(Saved entries)
^^^^^^^^

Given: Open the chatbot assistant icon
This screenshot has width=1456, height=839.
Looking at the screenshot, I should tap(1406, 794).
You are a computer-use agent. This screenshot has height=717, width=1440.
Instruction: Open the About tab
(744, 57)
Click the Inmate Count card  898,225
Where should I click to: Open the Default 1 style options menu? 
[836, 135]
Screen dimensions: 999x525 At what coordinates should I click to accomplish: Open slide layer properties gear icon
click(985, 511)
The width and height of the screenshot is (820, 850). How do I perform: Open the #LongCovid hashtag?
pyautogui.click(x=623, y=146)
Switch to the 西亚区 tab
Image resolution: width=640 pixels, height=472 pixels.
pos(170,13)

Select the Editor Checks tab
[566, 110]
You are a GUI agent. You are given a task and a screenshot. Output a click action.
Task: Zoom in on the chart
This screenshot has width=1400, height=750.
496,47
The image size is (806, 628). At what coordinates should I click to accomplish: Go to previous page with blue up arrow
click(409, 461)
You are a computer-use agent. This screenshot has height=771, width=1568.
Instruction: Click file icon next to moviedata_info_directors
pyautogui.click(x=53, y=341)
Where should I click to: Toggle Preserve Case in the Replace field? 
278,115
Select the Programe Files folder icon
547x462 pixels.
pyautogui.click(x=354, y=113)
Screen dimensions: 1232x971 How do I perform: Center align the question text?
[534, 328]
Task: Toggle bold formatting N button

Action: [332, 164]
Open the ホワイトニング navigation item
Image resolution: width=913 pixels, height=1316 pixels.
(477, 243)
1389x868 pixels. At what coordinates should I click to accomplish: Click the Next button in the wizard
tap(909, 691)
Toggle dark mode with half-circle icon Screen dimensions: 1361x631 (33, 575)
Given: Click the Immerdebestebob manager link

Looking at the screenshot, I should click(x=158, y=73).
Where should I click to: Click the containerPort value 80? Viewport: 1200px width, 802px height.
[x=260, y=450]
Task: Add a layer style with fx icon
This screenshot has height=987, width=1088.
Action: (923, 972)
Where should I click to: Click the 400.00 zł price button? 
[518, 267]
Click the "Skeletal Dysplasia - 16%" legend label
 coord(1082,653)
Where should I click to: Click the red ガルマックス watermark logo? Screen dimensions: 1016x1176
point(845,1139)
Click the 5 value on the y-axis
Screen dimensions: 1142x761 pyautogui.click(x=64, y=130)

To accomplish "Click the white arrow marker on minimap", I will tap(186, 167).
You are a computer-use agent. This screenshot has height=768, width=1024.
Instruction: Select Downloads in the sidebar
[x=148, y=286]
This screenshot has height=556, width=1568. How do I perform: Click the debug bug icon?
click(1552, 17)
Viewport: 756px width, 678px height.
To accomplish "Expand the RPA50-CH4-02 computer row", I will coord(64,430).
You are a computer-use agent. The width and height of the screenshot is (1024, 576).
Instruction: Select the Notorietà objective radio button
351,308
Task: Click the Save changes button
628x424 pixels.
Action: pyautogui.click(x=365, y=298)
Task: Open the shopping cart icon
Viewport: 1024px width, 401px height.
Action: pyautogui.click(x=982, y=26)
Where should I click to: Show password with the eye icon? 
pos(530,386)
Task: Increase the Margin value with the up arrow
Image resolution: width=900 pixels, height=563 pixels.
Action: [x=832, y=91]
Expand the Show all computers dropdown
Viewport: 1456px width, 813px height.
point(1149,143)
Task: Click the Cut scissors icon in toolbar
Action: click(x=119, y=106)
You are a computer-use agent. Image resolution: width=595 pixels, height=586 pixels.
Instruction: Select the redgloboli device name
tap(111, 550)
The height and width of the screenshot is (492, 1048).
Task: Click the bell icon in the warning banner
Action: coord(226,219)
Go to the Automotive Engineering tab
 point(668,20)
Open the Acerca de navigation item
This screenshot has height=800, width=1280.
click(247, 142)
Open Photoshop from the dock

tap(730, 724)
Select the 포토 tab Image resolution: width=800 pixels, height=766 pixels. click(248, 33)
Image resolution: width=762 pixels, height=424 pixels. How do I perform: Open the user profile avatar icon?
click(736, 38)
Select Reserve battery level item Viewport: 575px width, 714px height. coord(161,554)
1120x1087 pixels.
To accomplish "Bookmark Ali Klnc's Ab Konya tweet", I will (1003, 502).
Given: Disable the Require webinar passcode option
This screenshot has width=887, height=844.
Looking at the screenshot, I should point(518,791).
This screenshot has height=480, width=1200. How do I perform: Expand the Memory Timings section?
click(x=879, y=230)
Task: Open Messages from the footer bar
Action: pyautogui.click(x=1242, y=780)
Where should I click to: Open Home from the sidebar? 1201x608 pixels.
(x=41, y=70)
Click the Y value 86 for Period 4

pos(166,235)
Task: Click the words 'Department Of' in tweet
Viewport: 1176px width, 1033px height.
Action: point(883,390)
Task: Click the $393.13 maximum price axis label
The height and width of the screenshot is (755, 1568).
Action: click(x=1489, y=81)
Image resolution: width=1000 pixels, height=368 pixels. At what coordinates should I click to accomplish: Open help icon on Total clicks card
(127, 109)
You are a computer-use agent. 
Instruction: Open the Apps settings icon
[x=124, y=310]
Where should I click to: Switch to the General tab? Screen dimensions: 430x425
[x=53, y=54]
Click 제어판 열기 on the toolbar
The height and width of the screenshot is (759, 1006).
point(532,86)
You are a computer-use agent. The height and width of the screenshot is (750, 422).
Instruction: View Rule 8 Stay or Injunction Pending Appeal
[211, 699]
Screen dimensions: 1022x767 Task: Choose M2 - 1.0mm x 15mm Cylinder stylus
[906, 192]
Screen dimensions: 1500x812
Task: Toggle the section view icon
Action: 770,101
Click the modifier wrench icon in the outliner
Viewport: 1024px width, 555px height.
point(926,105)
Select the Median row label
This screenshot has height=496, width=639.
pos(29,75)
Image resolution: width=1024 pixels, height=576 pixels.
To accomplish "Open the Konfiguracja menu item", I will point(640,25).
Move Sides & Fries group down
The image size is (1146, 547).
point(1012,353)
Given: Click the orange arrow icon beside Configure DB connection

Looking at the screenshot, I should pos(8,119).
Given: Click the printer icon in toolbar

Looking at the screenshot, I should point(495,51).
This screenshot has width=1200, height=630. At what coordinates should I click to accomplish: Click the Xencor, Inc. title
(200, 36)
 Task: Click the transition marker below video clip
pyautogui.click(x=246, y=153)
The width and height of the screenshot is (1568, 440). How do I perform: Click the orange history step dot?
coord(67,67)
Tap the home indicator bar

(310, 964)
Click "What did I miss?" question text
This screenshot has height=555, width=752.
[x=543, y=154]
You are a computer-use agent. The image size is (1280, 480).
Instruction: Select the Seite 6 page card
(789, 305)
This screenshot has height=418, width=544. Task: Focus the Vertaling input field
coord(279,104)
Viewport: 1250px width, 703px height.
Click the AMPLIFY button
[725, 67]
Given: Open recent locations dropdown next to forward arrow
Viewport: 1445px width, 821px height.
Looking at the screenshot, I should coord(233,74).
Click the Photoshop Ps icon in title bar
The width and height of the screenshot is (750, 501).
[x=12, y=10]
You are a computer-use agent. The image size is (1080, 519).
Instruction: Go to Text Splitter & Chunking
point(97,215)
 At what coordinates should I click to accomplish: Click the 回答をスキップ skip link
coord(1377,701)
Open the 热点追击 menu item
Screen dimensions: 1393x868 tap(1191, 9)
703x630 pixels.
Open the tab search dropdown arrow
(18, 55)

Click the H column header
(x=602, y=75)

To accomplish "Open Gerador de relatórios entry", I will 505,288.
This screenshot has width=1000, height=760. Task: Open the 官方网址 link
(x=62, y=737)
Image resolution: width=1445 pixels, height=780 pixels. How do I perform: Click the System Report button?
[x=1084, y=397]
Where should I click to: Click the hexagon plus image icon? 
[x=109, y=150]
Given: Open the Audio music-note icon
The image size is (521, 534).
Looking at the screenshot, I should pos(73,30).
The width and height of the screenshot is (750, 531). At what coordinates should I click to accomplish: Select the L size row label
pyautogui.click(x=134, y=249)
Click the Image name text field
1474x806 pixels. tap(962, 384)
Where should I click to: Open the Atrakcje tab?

^^^^^^^^

* Activity
Where a line in the records above includes the string "agent", show it.

* Response below
You are a computer-use agent. This screenshot has height=717, width=1440.
You are a GUI agent. You are given a task and a screenshot. Output a click action.
You are a computer-use agent. This screenshot has height=771, width=1568.
You are a computer-use agent. This screenshot has height=768, width=1024.
You are a computer-use agent. The width and height of the screenshot is (1024, 576).
You are a computer-use agent. Image resolution: width=595 pixels, height=586 pixels.
You are a computer-use agent. 
You are a computer-use agent. The height and width of the screenshot is (750, 422).
You are a computer-use agent. The image size is (1280, 480).
You are a computer-use agent. The image size is (1080, 519).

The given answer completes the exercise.